Designed in collaboration with Ramlow/Stein Architecture + Interiors.

Forest County Potawatomi Community Center in Crandon, Wisconsin by RDG. Photo by Tricia Shay Photography.
Architecture

The catalyst for building a new community center was born out of great need: the Forest County Potawatomi people sought to create a space for children whose families had been impacted by drug and alcohol addiction — a place of wellness, a place of rest and a place of community. 

Process

Design for the center began with considerations around how the building would impact the surrounding forest. The ground is sacred and meaningful to the Potawatomi community; native trees and plants are medicinally and culturally important. A nearby marsh, which would receive drainage from the site, and its ecosystem needed to be kept in balance. Being mindful of these considerations, the process involved surveying the site for culturally significant plant and tree species, strategizing cut and fill to avoid overburdening the earth, controlling runoff through pervious paving strategies, storing excess draining in retention ponds and leveraging an outside-in experience throughout the facility.   
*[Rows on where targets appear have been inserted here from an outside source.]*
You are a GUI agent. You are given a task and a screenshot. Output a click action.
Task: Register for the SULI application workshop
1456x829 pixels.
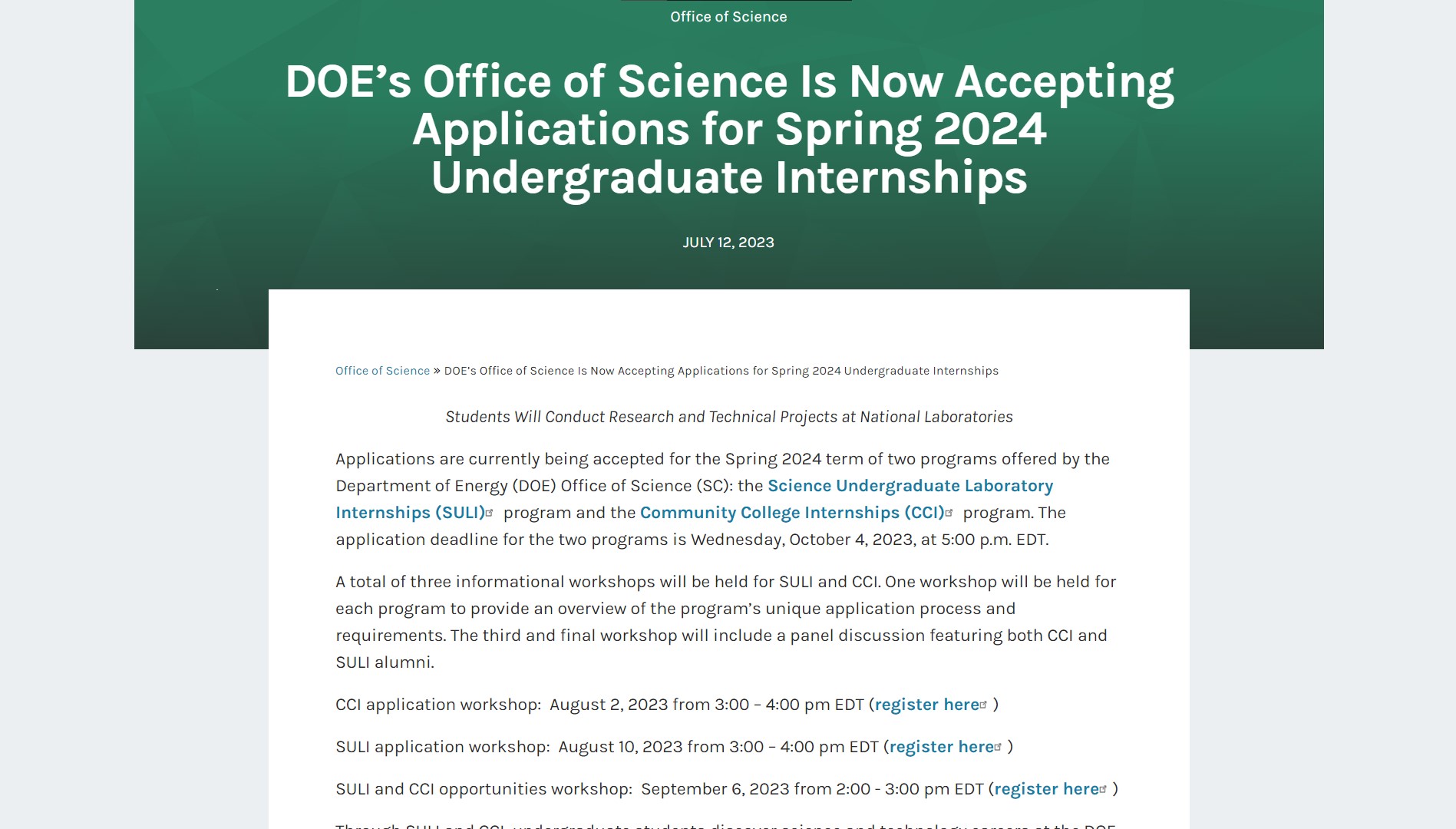[942, 747]
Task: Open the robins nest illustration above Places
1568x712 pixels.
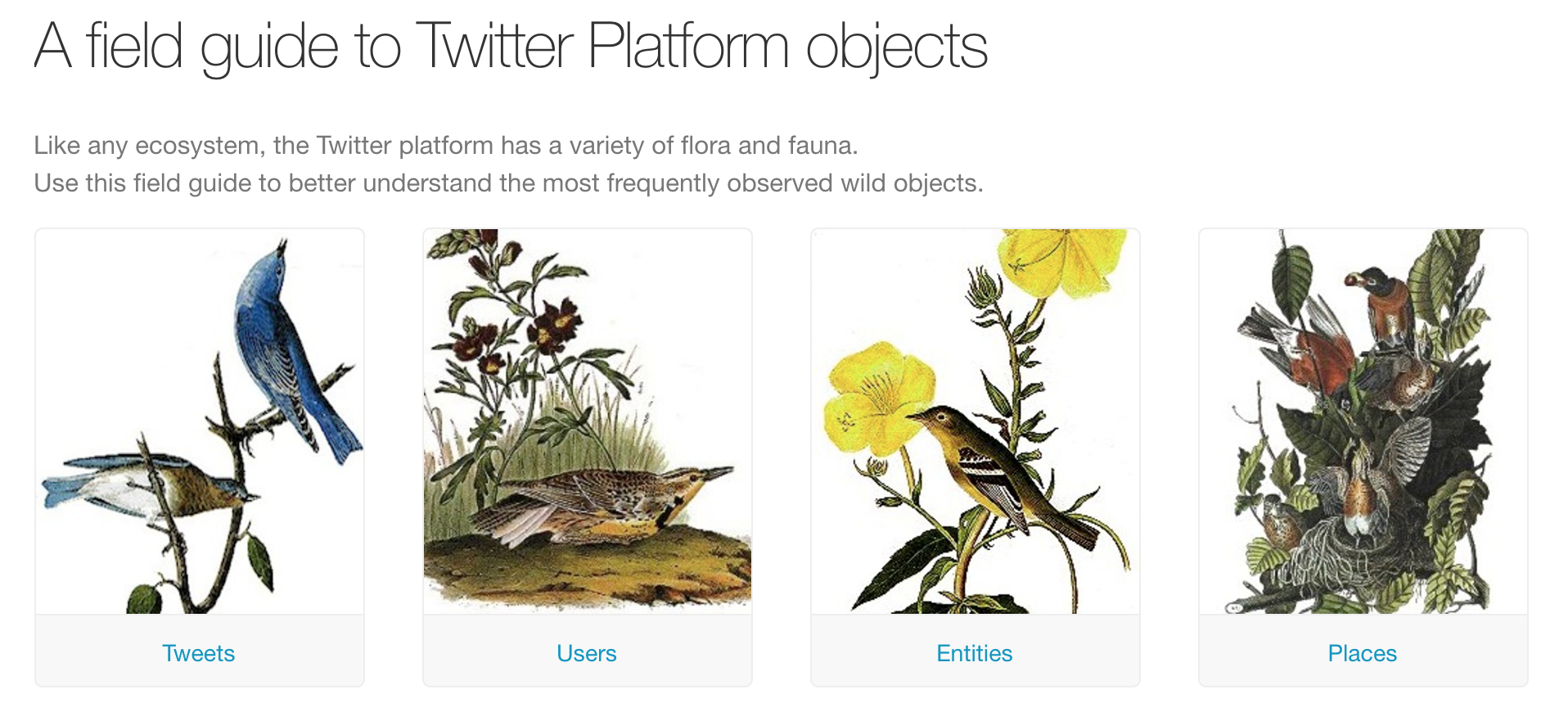Action: click(1363, 421)
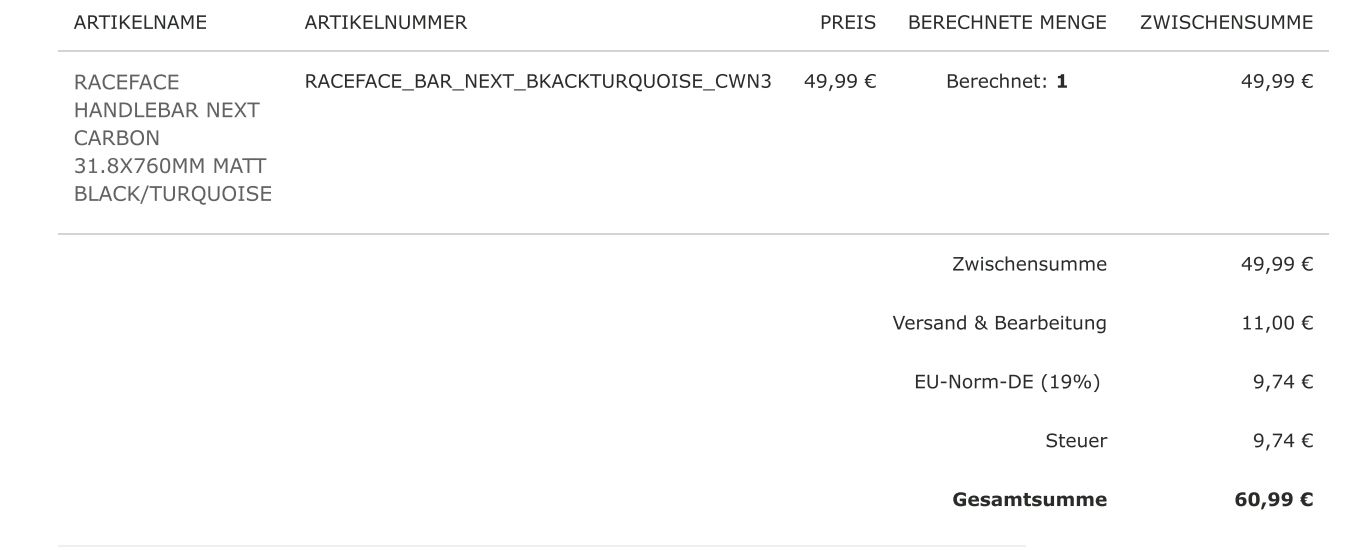Click the 49,99 € value in the PREIS column
This screenshot has height=550, width=1357.
[x=839, y=82]
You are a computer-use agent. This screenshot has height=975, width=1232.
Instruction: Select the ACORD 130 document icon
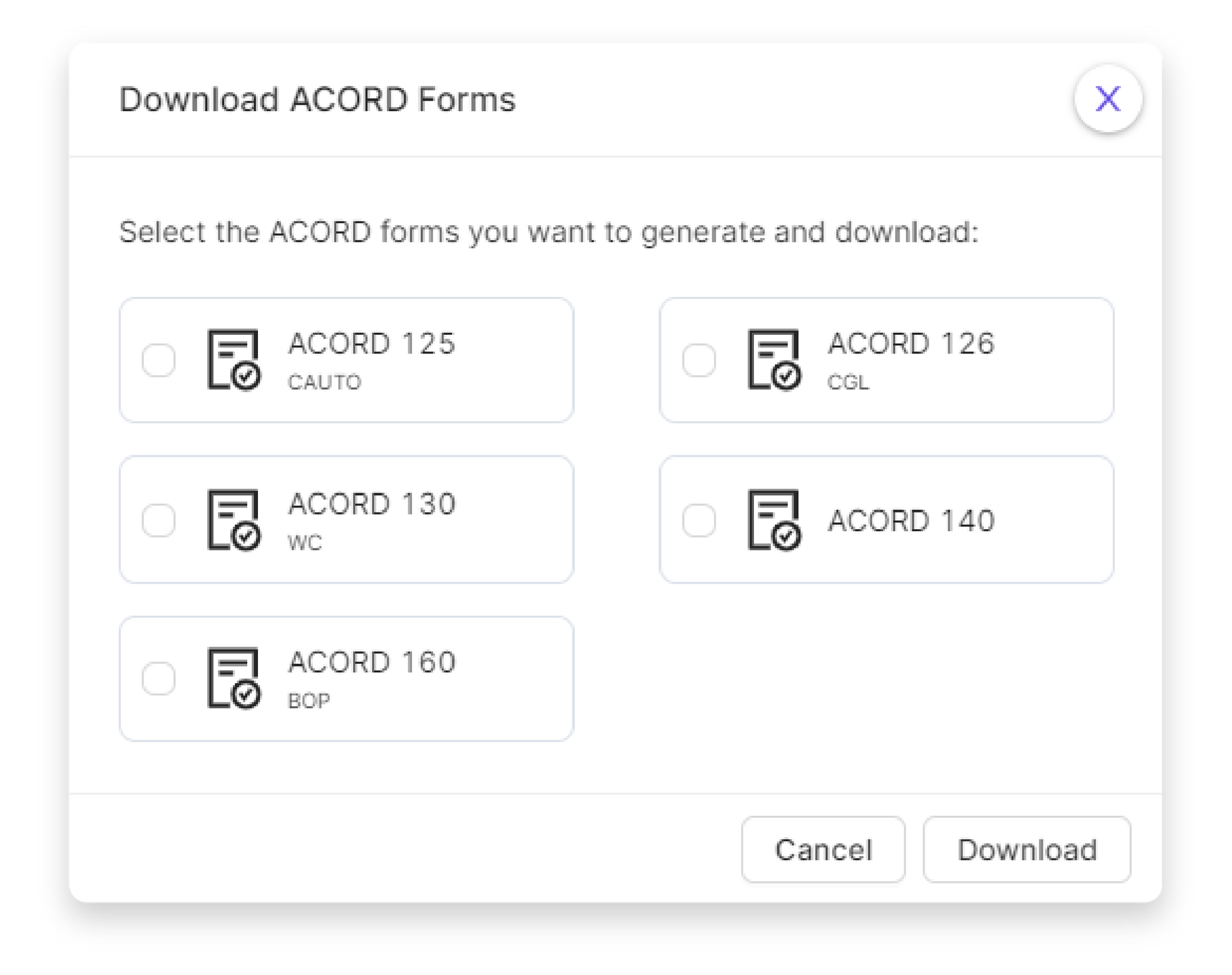pos(234,520)
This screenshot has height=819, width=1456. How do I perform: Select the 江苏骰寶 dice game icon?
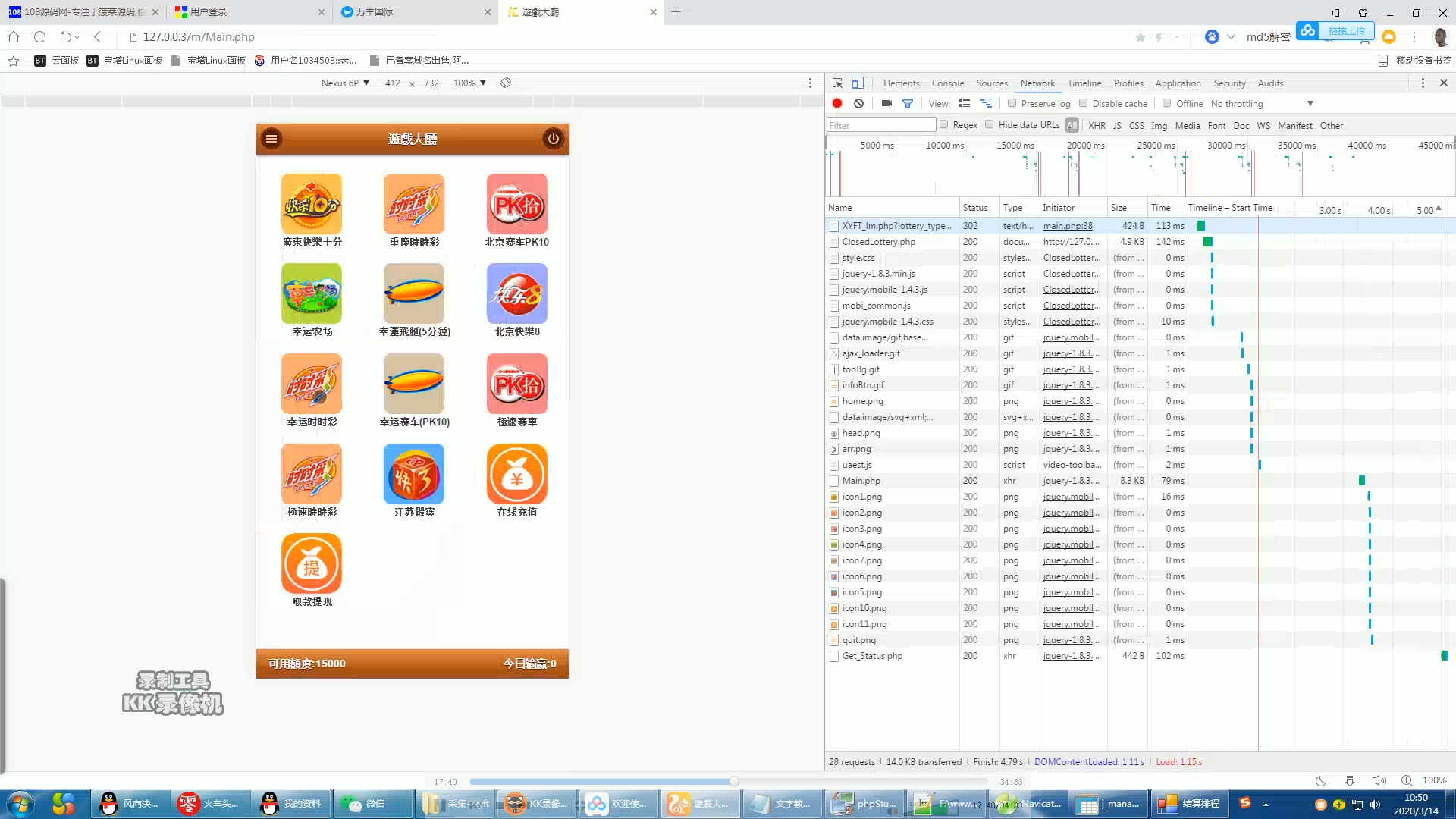pyautogui.click(x=413, y=474)
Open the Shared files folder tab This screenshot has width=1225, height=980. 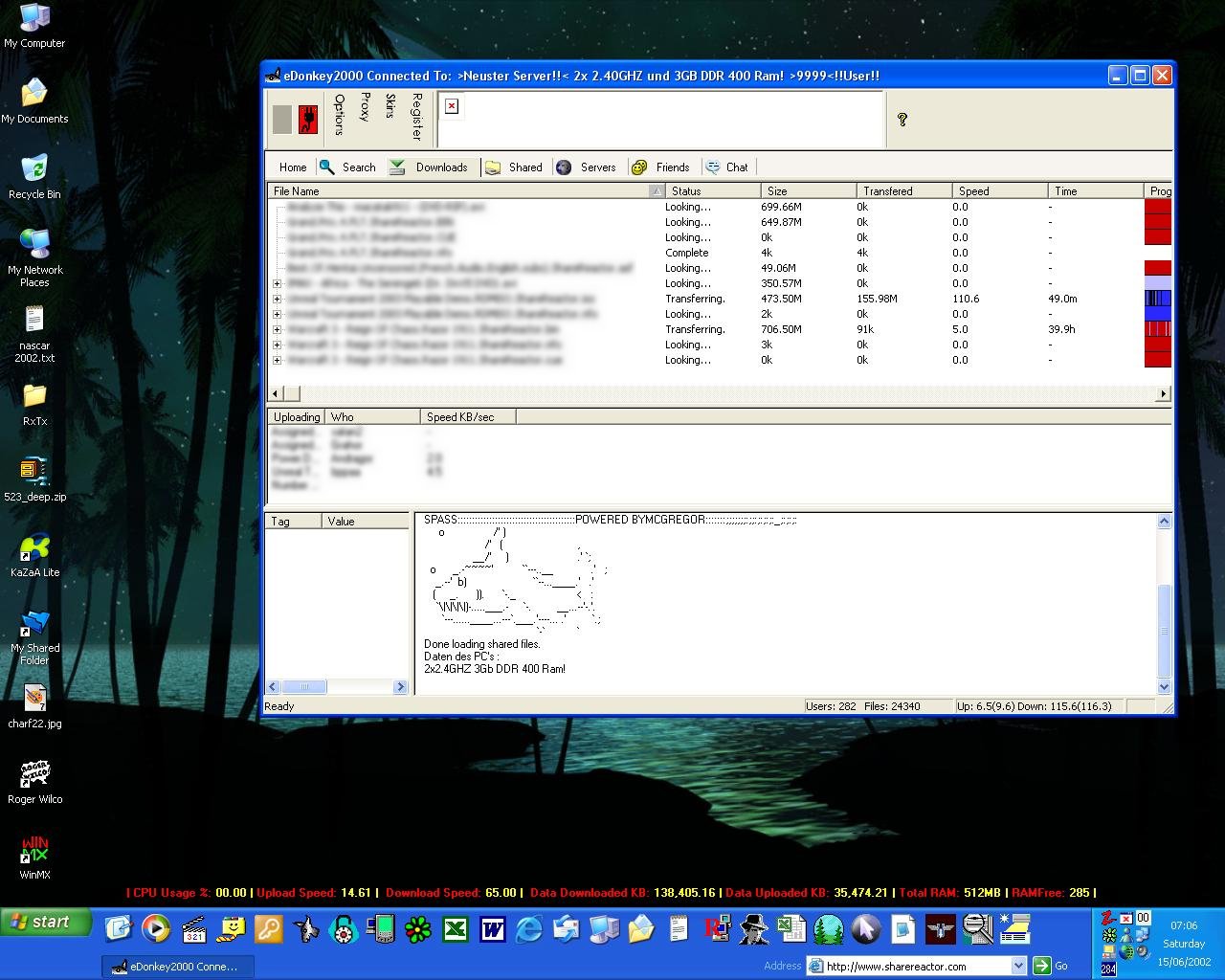pos(515,167)
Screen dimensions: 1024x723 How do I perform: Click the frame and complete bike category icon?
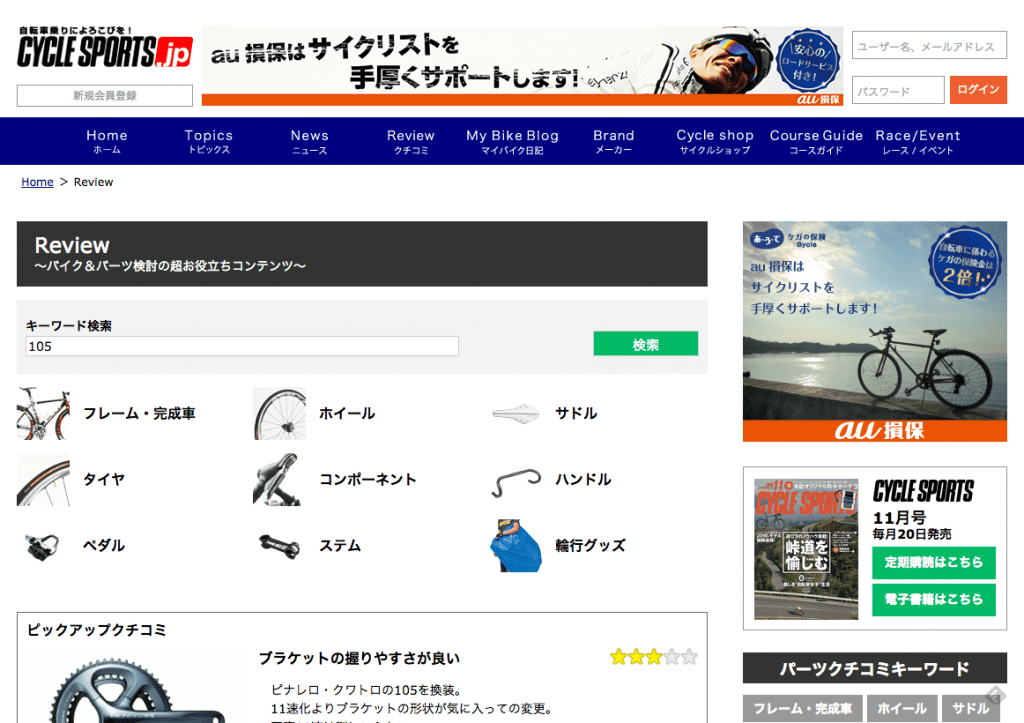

Thanks to a strong collaboration between tribal members and leaders and the design team, a vision for the community center began to materialize. An iterative blocking and stacking exercise helped the building's spatial organization take shape and was driven by the desire for a centrally located, community-focused multi-purpose gathering space, fitness space and aquatics center. Early designs incorporated a turf field house and gymnasia, flanked on either side to maximize functional adjacency. 

Design

As the design diagram evolved, it began to resemble an animal that carries special importance within the Potawatomi community: the eagle. This element of the design manifested organically and unintentionally and continued to bear out as the process moved forward. At a macro level, the wings float above, embracing and protecting the community - specifically its youth. At a micro level, the feathers and fletching provide inspiration that informs materiality and texture. 

Encompassing 110,000 SF of new construction, the community center houses a 20,000-SF wood court gymnasium with seating for up to 1,500 spectators, a 20,000 SF synthetic turf fieldhouse with an elevated jogging track and an 8,000 SF recreation and training pool. RDG's design also incorporates multiple educational and support spaces, including a classroom, fabrication lab, woodshop, teaching kitchen, game room, pediatric therapy suite and a childcare suite. The two-story common area at the center of the building serves as a place for community gatherings and tribal events.  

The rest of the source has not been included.